Trump’s Labor Secretary Alex Acosta Resigns After Fallout From Lenient Jeffrey Epstein Plea Deal

Alex Acosta resigned as President Trump’s labor secretary Friday after coming under fire for his handling of a sex crimes case involving financier and longtime Trump friend Jeffrey Epstein more than a decade ago.

The resignation came just two days after Acosta held a news conference in a bid to defend a light plea deal his office agreed to with Epstein’s attorneys while Acosta was a federal prosecutor in 2008.

Acosta told reporters alongside Trump Friday that he resigned so he would not be a distraction.

"I do not think it is right and fair to this administration's Labor Department to have Epstein as the focus rather than the incredible economy that we have today," Acosta told reporters. "And so I called the President this morning. I told him that I thought the right thing was to step aside."

Trump told reporters he would have been happy if Acosta had stayed on.

"Thought he did a fantastic job. He explained it. He made a deal people were happy with ... now they're not," Trump said. "In so many ways I hate what he's saying now cause we're gonna miss him."

Acosta gave Epstein lenient plea deal:

The Miami Herald reported last year that Acosta, then a US Attorney in Miami, and his investigators had identified 36 underage victims and issued a 53-page indictment against Epstein. Rather than pursue the indictment, Acosta secretly negotiated a plea deal with Epstein’s lawyers that allowed him to serve just 13 months in county jail, where he was allowed to go to work at his office six days a week, and granted the well-connected billionaire immunity for any “potential co-conspirators.” A federal judge later ruled that the deal was illegal because Acosta did not consult with the victims before finalizing the agreement.

Acosta at his news conference tried to shift the blame to state prosecutors.
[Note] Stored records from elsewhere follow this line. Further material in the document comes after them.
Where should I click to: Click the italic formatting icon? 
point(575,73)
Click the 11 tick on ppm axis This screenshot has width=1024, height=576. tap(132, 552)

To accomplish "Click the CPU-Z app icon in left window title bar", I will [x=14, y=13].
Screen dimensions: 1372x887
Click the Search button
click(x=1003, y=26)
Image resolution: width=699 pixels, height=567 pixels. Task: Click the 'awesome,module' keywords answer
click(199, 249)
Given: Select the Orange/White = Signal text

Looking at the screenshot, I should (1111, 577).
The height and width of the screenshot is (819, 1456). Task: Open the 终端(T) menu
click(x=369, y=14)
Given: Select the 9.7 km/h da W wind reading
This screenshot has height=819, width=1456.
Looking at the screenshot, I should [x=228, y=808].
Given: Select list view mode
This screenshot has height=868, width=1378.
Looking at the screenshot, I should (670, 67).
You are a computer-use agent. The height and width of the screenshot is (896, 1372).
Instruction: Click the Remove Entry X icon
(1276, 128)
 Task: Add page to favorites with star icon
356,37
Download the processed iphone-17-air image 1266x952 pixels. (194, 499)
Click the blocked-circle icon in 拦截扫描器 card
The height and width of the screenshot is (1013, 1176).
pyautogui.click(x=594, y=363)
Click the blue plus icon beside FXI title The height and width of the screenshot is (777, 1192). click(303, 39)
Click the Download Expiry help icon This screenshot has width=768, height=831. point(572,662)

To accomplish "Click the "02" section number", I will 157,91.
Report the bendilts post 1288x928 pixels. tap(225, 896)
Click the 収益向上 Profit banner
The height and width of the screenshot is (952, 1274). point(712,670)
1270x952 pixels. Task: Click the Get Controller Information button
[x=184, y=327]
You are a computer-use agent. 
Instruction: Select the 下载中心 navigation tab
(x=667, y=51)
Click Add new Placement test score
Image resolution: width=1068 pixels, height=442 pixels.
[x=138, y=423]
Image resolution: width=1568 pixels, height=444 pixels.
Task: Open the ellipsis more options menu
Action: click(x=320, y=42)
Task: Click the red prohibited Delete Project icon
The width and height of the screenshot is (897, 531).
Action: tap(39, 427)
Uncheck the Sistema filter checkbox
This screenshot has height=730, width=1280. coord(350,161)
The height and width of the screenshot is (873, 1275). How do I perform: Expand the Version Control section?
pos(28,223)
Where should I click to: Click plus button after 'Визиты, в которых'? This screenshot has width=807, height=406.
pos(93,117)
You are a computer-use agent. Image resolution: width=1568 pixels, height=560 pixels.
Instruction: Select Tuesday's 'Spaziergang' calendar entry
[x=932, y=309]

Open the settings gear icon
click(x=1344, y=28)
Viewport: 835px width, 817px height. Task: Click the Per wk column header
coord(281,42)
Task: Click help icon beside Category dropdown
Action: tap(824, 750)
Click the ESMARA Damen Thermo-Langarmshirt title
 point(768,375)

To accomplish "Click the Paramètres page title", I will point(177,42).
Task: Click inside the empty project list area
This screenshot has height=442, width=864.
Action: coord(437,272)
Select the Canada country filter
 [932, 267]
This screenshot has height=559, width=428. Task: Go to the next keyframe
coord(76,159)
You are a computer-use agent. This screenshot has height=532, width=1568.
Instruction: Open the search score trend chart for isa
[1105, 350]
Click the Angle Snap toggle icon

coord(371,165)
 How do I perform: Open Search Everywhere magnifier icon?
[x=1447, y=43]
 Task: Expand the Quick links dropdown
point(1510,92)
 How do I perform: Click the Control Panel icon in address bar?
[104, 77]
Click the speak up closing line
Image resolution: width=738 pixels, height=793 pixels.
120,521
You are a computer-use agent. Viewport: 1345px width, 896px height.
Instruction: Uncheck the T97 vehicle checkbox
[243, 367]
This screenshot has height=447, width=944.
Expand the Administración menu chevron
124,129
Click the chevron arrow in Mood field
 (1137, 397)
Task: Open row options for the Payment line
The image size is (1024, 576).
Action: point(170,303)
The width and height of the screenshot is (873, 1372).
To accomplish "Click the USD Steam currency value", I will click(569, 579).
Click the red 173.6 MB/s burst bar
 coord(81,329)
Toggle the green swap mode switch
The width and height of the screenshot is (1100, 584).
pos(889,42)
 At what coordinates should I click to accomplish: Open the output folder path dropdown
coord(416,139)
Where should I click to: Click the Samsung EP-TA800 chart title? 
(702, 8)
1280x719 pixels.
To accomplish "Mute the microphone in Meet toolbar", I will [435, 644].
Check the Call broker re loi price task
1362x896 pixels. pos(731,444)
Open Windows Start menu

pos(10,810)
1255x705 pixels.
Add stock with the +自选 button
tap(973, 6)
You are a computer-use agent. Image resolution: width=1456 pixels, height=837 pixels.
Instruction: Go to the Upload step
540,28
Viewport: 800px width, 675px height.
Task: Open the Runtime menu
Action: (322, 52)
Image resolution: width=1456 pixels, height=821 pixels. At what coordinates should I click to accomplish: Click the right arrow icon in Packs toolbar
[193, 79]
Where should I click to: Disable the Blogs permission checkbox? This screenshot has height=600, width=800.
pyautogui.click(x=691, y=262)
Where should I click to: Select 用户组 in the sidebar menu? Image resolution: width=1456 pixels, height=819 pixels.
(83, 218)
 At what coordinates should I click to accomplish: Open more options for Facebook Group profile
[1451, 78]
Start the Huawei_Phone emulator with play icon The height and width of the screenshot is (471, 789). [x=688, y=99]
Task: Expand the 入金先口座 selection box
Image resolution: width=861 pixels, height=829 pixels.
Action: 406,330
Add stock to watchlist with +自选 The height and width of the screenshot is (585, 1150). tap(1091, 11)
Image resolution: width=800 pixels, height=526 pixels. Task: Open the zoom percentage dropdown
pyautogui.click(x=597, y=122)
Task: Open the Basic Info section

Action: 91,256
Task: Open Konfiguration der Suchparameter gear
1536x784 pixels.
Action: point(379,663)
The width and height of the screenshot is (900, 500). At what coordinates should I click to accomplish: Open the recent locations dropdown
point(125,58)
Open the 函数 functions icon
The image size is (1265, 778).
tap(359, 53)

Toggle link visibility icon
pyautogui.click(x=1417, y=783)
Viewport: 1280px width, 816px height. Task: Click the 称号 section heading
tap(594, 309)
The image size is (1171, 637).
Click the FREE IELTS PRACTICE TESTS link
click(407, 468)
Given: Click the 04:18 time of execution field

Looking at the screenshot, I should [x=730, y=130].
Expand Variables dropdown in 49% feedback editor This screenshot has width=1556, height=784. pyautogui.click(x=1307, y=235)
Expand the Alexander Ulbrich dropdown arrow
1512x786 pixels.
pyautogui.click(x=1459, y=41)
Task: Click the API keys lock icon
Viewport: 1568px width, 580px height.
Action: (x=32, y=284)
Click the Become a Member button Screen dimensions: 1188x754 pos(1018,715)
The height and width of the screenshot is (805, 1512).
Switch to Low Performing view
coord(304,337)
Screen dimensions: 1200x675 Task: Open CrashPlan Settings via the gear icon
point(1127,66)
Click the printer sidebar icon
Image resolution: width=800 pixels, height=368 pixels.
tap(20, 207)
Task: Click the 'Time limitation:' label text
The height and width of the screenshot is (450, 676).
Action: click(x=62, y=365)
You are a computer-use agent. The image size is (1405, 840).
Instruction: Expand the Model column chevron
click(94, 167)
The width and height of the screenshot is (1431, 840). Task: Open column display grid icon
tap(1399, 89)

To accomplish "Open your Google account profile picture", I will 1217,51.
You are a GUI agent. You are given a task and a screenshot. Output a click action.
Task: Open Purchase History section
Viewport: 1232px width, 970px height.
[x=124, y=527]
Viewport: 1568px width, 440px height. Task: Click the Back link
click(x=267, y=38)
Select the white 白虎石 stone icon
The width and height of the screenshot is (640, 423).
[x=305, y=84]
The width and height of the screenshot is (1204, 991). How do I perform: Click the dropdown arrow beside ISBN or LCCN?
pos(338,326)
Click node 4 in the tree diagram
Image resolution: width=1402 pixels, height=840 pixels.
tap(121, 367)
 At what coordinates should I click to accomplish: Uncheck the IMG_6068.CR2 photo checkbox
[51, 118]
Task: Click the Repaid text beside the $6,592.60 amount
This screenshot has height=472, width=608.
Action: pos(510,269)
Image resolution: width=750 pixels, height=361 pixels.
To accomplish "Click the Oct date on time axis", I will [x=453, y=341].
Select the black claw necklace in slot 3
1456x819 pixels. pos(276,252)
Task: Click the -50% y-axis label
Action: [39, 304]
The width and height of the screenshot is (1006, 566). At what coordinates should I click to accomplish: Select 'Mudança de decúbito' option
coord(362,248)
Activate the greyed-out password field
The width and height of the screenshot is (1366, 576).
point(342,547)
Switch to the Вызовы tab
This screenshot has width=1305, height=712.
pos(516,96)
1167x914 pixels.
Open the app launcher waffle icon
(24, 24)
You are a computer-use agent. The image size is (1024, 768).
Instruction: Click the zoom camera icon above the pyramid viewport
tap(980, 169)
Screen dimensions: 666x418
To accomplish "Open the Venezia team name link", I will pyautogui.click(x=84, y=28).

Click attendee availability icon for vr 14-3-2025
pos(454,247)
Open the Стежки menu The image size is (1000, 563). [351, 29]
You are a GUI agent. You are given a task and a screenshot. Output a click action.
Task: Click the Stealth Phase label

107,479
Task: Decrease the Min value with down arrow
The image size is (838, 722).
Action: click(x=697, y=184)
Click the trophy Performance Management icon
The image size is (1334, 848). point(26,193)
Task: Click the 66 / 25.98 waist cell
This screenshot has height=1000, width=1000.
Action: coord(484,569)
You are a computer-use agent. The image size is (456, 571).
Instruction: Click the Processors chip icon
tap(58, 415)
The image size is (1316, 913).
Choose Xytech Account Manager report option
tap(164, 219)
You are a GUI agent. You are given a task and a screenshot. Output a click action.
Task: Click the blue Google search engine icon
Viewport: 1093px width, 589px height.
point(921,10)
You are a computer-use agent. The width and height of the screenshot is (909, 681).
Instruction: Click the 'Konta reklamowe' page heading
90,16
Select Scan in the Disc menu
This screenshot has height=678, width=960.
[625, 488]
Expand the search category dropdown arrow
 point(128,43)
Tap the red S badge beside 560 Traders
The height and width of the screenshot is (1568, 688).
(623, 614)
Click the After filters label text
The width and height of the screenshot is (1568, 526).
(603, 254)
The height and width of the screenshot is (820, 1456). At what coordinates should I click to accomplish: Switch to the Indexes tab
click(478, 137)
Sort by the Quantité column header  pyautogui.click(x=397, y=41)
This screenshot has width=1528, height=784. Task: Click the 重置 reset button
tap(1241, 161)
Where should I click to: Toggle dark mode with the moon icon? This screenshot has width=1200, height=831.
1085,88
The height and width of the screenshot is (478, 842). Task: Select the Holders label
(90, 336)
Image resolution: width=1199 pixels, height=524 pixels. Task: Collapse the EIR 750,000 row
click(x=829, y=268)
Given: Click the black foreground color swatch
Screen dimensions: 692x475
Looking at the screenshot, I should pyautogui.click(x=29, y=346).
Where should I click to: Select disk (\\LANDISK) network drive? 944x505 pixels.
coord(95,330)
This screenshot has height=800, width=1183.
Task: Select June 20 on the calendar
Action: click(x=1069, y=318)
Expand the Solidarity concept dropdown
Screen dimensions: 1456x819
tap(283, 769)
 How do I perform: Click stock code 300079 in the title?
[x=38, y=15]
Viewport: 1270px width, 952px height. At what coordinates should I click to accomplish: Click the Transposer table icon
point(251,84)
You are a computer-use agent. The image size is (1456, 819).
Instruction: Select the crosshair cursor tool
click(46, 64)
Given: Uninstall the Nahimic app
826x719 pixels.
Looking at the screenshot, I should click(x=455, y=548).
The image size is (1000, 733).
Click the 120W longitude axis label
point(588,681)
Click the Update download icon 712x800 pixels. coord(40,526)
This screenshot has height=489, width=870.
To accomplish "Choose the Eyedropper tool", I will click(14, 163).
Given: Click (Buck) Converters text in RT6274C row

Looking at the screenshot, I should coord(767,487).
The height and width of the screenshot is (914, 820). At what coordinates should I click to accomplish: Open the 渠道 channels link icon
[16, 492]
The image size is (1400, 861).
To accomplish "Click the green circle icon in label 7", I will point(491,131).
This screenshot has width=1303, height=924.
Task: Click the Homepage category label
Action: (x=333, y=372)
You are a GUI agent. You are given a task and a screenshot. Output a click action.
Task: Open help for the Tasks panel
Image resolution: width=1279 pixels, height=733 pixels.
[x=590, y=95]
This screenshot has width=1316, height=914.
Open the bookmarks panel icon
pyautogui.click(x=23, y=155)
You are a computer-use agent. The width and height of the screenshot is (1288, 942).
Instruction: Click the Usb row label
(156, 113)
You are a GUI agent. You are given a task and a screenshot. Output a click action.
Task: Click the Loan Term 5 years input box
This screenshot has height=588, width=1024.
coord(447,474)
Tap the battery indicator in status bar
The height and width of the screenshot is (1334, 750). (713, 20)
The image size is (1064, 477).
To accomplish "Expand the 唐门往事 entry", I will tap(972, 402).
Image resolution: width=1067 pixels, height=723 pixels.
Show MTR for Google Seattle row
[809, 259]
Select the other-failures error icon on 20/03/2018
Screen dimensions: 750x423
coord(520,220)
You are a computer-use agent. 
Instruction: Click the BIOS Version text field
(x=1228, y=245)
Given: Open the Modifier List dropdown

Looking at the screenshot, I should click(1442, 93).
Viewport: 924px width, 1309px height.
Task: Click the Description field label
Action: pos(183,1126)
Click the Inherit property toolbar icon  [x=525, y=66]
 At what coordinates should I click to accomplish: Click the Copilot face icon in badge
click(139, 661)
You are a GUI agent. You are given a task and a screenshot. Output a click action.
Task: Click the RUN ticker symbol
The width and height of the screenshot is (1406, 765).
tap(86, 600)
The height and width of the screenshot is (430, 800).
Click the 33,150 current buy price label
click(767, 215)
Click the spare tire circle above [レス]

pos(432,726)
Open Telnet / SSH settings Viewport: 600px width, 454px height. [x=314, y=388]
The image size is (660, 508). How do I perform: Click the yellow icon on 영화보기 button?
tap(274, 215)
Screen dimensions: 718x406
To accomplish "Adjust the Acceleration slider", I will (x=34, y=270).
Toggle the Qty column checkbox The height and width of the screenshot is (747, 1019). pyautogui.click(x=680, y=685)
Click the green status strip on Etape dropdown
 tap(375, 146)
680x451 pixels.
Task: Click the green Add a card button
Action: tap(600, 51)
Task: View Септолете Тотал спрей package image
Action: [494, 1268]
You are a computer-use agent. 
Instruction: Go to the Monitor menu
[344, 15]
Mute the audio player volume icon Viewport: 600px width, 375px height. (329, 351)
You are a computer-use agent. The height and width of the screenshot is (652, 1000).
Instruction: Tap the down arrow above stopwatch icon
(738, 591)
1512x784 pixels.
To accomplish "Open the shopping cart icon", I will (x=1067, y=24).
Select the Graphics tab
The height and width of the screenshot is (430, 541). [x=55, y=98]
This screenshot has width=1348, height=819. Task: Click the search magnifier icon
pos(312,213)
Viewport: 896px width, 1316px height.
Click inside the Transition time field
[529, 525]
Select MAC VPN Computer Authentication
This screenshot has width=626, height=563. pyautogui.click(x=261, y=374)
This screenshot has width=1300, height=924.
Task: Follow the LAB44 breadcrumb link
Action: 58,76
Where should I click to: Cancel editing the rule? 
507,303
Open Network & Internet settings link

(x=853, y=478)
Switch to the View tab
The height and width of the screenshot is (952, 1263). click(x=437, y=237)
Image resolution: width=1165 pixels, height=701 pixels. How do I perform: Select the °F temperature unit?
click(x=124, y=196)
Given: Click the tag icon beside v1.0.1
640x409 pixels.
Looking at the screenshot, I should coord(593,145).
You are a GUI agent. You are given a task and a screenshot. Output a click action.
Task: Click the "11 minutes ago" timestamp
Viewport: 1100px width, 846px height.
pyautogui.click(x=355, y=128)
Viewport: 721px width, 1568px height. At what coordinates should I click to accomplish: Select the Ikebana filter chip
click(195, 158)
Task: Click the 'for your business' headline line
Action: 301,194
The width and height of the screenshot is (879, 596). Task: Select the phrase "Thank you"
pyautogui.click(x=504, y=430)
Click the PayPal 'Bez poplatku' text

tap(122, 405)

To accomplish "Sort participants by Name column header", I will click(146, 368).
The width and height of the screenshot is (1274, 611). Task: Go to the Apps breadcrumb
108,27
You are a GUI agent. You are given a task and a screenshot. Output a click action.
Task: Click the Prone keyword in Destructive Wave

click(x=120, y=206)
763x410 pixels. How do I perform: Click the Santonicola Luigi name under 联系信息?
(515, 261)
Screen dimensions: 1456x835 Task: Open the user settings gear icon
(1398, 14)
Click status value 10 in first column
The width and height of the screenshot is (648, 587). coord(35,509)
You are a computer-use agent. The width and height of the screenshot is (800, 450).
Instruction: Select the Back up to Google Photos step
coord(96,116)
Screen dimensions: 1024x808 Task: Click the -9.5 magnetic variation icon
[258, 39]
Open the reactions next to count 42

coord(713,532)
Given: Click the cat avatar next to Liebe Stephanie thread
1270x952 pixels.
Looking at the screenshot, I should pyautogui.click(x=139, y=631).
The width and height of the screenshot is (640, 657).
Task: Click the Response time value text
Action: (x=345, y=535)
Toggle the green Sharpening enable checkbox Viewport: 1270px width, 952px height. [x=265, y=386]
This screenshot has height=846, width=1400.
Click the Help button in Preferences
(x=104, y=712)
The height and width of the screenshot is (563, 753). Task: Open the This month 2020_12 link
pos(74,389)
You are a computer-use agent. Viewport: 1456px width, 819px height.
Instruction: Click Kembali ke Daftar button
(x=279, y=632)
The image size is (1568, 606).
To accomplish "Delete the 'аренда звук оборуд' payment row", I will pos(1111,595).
“We’ve seen other cases where state prosecutors let folks go with no sentence and people shake their heads. In this case, the federal office intervened before the plea was taken and said, ‘Stop,’” he said. “The Palm Beach state attorney’s office was willing to let Epstein walk free. No jail time. Nothing. Prosecutors in my former office found this to be completely unacceptable, and we became involved.”

Former Palm Beach State Attorney Barry Krischer rejected Acosta’s claim.

“I can emphatically state that Mr. Acosta’s recollection of this matter is completely wrong,” Krischer said in a statement. “The US Attorney’s Office produced a 53-page indictment that was abandoned after secret negotiations between Mr. Epstein’s lawyers and Mr. Acosta. The State Attorney’s Office was not a party to those meetings or negotiations, and definitely had no part in the federal Non-Prosecution Agreement and the unusual confidentiality arrangement that kept everything hidden from the victims.”

“If Mr. Acosta was truly concerned with the State’s case and felt he had to rescue the matter, he would have moved forward with the 53-page indictment that his own office drafted. Instead, Mr. Acosta brokered a secret plea deal that resulted in a Non-Prosecution Agreement in violation of the Crime Victim’s Rights act,” the statement said, adding that Acosta “should not be allowed to rewrite history.”

Epstein was charged with child sex trafficking in New York earlier this week.